The full listing is to be returned exactly as given, but without pictures.

☆ ☆ ☆ ☆ ☆

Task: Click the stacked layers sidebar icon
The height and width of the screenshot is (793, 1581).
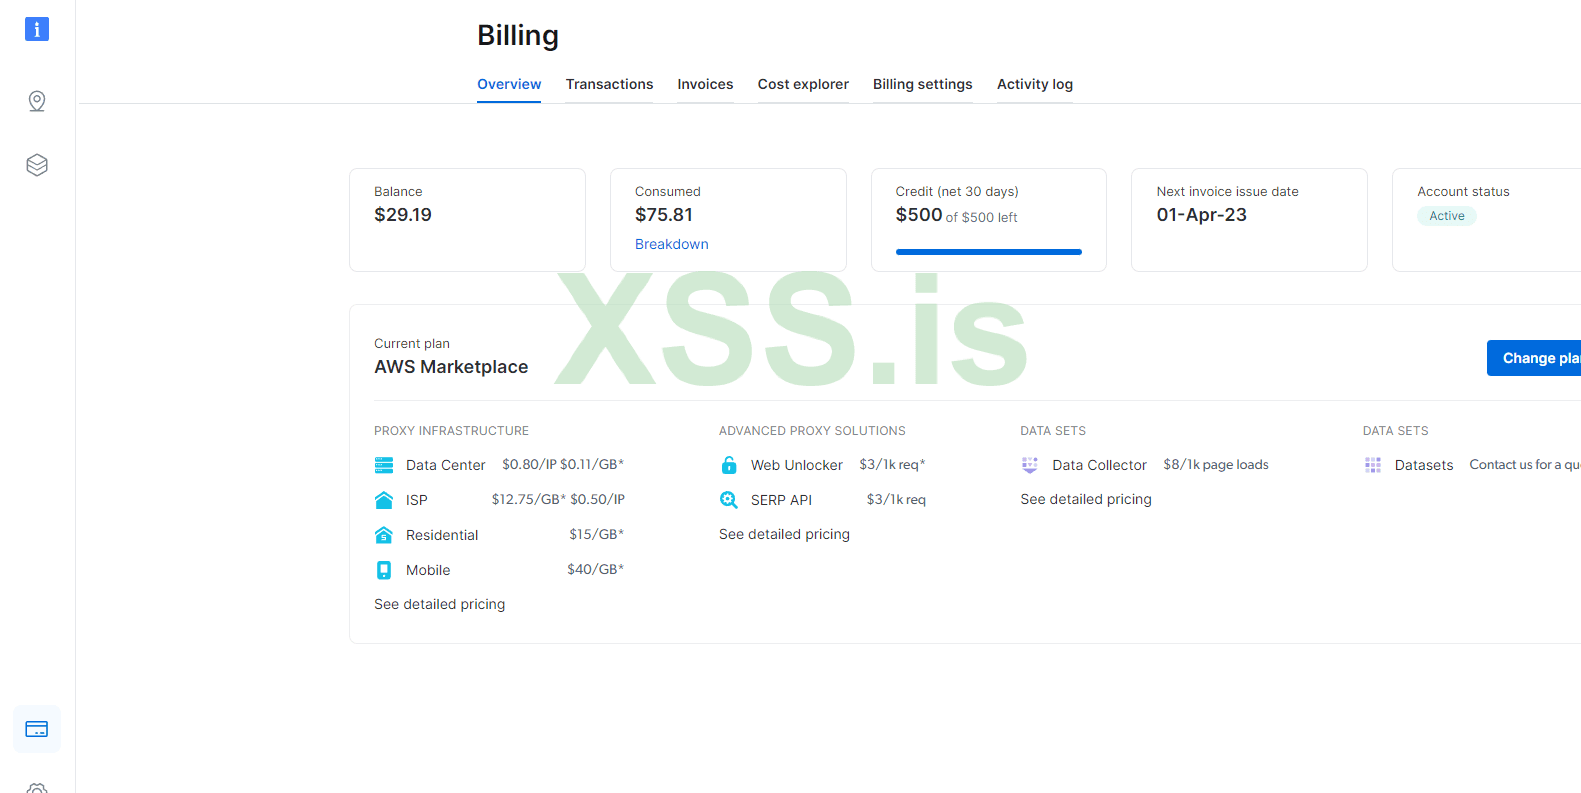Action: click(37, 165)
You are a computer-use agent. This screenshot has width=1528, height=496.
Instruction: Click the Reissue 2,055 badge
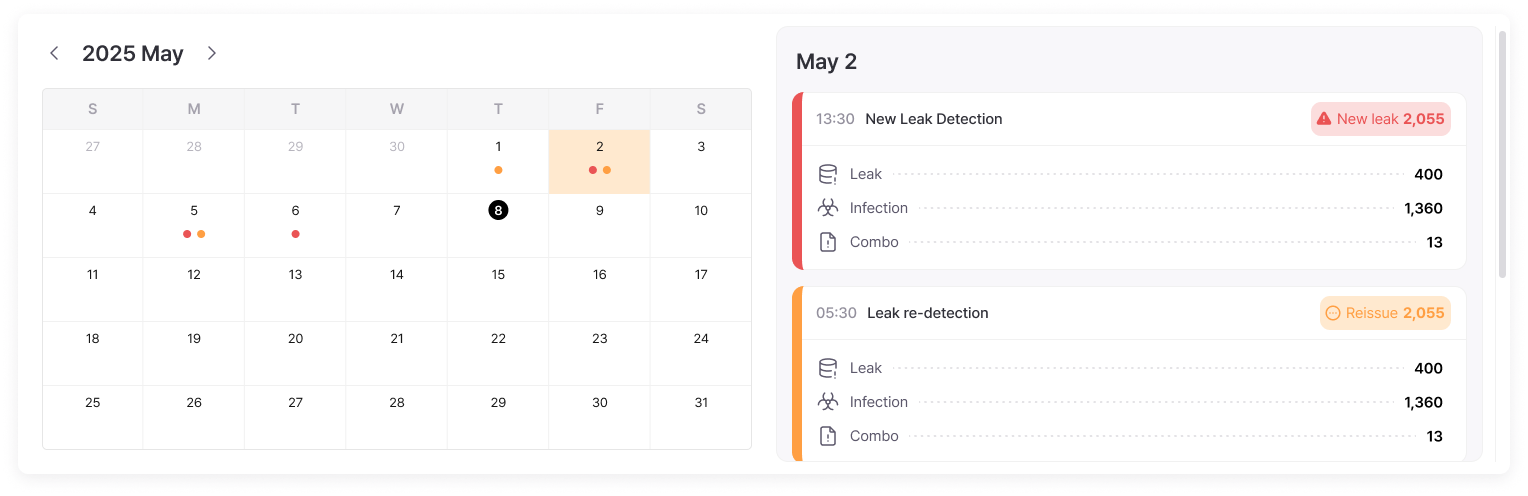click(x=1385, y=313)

☆ ☆ ☆ ☆ ☆

Reply to the task
Task: Click the stacked layers sidebar icon
The height and width of the screenshot is (793, 1581).
Action: click(37, 165)
You are a computer-use agent. This screenshot has width=1528, height=496.
Instruction: Click the Reissue 2,055 badge
click(x=1385, y=313)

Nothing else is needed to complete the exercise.